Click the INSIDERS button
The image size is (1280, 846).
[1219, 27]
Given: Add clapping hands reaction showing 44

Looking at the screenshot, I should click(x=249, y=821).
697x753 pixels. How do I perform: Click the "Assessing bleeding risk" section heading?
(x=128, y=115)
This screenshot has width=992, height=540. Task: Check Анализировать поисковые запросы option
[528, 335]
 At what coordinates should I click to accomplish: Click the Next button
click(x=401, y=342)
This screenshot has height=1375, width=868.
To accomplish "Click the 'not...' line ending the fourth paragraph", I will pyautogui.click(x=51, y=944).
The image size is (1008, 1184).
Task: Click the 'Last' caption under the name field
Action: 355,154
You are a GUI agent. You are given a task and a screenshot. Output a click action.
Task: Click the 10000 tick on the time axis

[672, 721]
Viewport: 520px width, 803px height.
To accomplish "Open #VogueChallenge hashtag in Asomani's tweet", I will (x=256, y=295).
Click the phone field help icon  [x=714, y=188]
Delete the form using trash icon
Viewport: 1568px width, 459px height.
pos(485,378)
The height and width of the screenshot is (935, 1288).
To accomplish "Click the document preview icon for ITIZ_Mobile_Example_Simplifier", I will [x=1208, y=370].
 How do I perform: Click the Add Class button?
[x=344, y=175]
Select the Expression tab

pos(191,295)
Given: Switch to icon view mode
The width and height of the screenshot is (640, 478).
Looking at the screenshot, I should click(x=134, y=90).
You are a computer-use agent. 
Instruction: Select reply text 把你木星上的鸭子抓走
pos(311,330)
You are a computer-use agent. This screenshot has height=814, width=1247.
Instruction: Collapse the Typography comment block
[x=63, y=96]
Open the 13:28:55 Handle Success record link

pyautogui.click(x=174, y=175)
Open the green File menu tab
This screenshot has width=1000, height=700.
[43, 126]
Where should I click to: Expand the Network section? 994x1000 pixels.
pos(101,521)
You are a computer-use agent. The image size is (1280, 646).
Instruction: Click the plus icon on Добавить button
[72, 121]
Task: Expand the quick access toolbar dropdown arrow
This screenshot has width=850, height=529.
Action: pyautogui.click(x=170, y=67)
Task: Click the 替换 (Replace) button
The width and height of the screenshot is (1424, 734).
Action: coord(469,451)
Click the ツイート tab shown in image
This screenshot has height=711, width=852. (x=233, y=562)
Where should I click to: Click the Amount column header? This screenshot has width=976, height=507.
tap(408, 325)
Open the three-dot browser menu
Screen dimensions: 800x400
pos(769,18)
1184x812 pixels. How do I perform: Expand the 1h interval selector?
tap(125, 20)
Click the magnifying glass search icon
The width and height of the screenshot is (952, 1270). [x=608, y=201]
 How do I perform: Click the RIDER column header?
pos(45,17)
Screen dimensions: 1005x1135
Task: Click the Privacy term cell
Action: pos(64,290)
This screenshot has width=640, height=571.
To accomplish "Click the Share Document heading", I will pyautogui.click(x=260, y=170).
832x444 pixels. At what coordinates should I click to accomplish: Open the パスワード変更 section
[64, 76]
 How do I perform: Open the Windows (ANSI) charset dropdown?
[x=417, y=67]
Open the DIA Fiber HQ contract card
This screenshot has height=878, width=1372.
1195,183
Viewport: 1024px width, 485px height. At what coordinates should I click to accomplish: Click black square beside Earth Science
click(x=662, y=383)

= = =

Copy out the lines of the data where the string "computer" occurs.

# RESULT OF THE EXERCISE
You are a computer-use agent. 
You are a computer-use agent. This screenshot has height=814, width=1247.
You are a computer-use agent. The image size is (1280, 646).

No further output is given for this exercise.